What to produce => Exactly and only the lines from the first entry through the line with "This screenshot has width=431, height=242." should be copied, both ends included, with no pictures.

Data for this task =>
----------------------------------------

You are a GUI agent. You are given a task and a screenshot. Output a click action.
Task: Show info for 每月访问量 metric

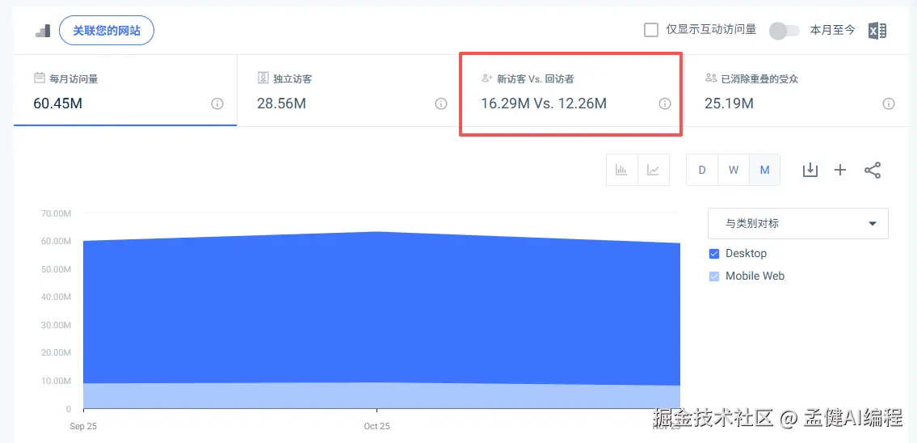click(x=217, y=103)
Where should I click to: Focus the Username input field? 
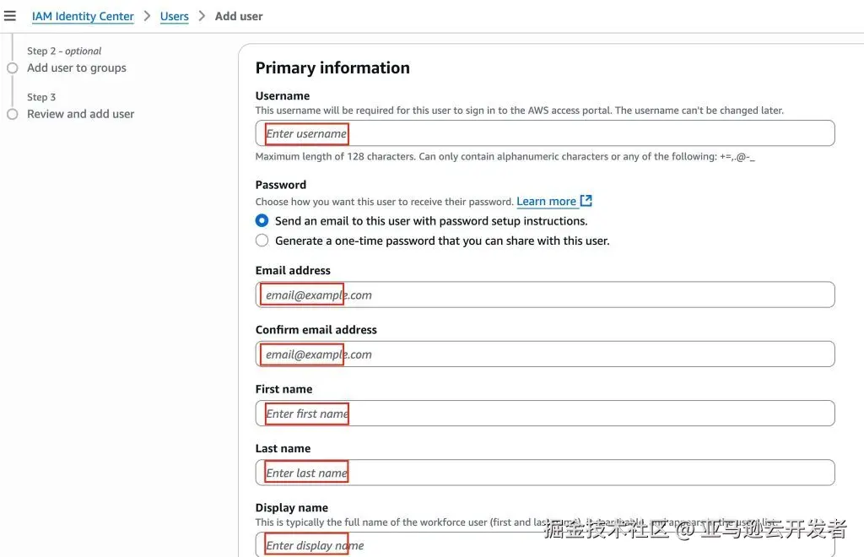click(545, 133)
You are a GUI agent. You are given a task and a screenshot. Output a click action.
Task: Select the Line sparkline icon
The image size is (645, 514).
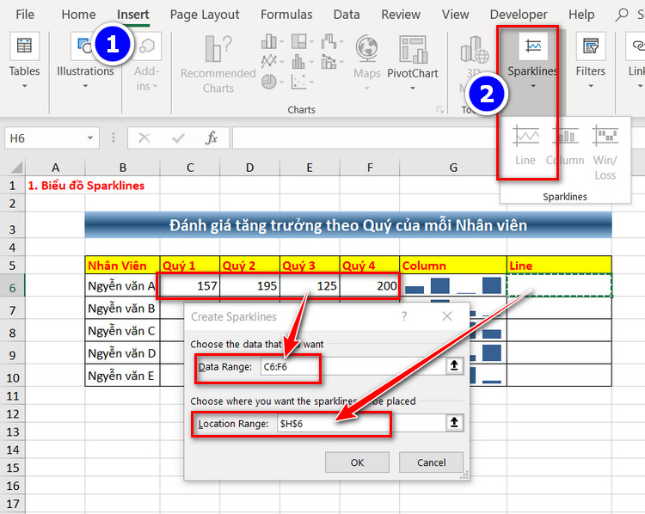[525, 136]
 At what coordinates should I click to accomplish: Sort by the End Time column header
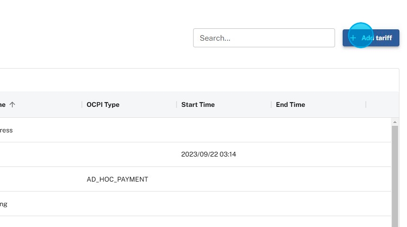click(x=291, y=105)
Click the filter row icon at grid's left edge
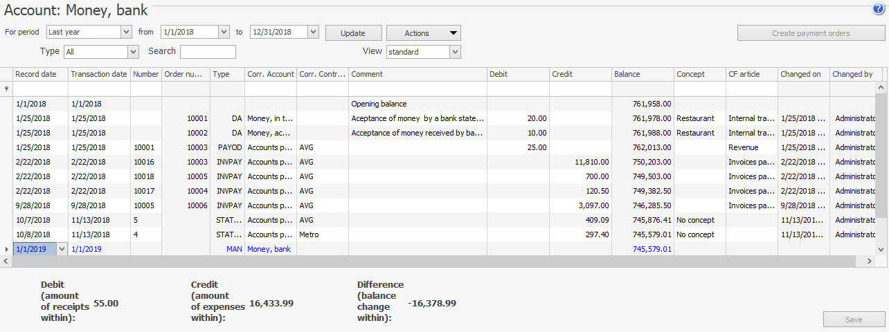Viewport: 889px width, 332px height. click(x=6, y=89)
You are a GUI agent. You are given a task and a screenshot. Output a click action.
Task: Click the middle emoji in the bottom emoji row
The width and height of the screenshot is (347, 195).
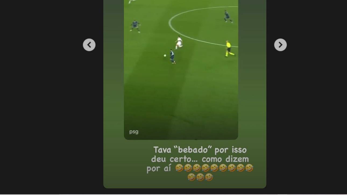(200, 177)
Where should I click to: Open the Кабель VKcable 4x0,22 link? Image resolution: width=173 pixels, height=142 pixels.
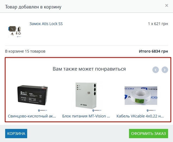(140, 116)
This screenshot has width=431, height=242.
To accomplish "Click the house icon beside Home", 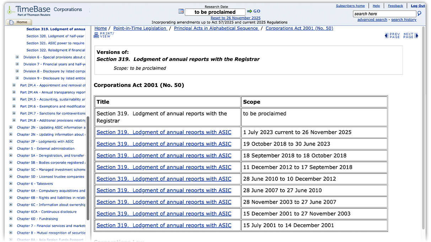I will tap(12, 22).
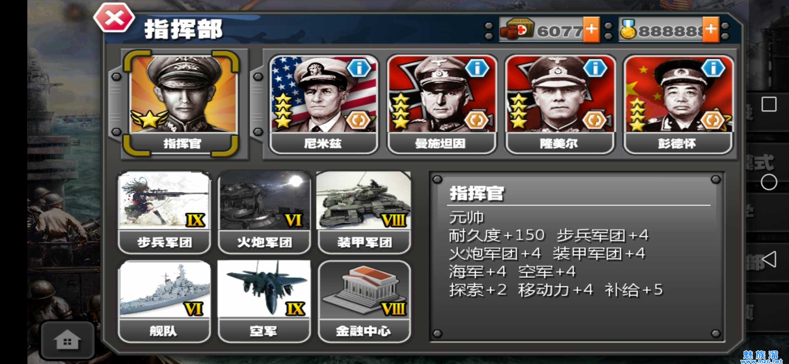Open info for general 隆美尔

tap(595, 68)
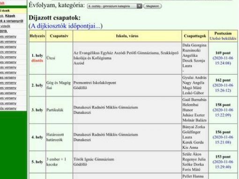The width and height of the screenshot is (239, 179).
Task: Click the 15:24:08 submission timestamp
Action: 223,63
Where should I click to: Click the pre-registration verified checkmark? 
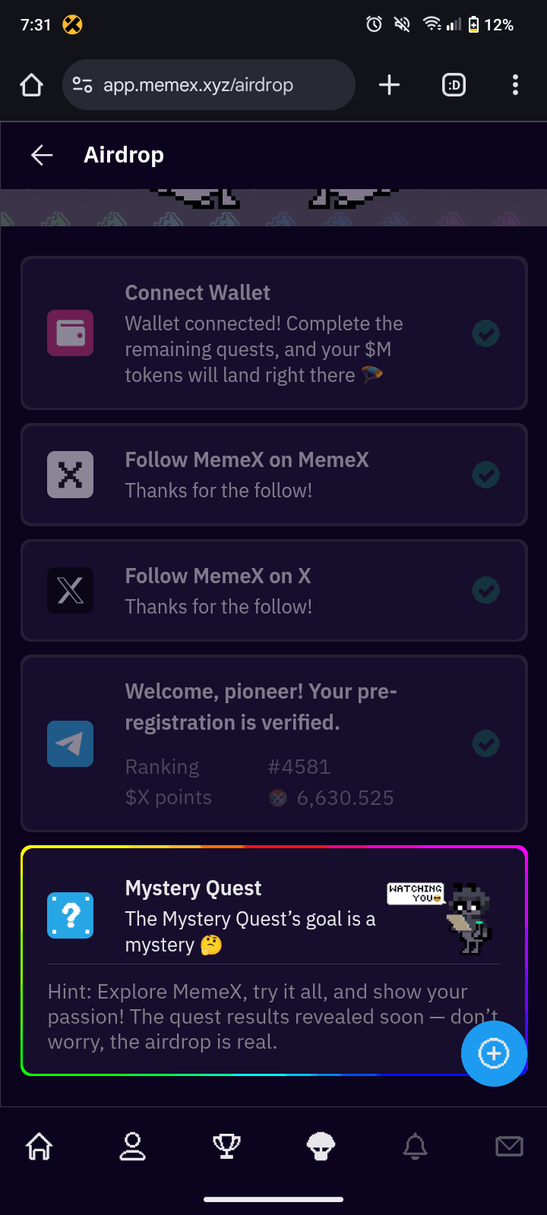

----------------------------------------

Answer below =>
You are a GUI agent. You are given a task and a screenshot. Output a click action.
Task: Show info for 每月访问量 metric

click(x=217, y=103)
Where should I click to: Focus the Username input field? 
click(545, 133)
You are a GUI agent. You are given a task and a screenshot. Output a click action.
Task: Select the Line sparkline icon
The image size is (645, 514).
[525, 136]
 At what coordinates should I click to accomplish: Sort by the End Time column header
click(x=291, y=105)
Click the filter row icon at grid's left edge
Viewport: 889px width, 332px height. click(x=6, y=89)
You are a GUI agent. You are given a task and a screenshot. Output a click action.
Task: Click the middle emoji in the bottom emoji row
The width and height of the screenshot is (347, 195).
(200, 177)
Where should I click to: Open the Кабель VKcable 4x0,22 link? Image resolution: width=173 pixels, height=142 pixels.
(140, 116)
This screenshot has width=431, height=242.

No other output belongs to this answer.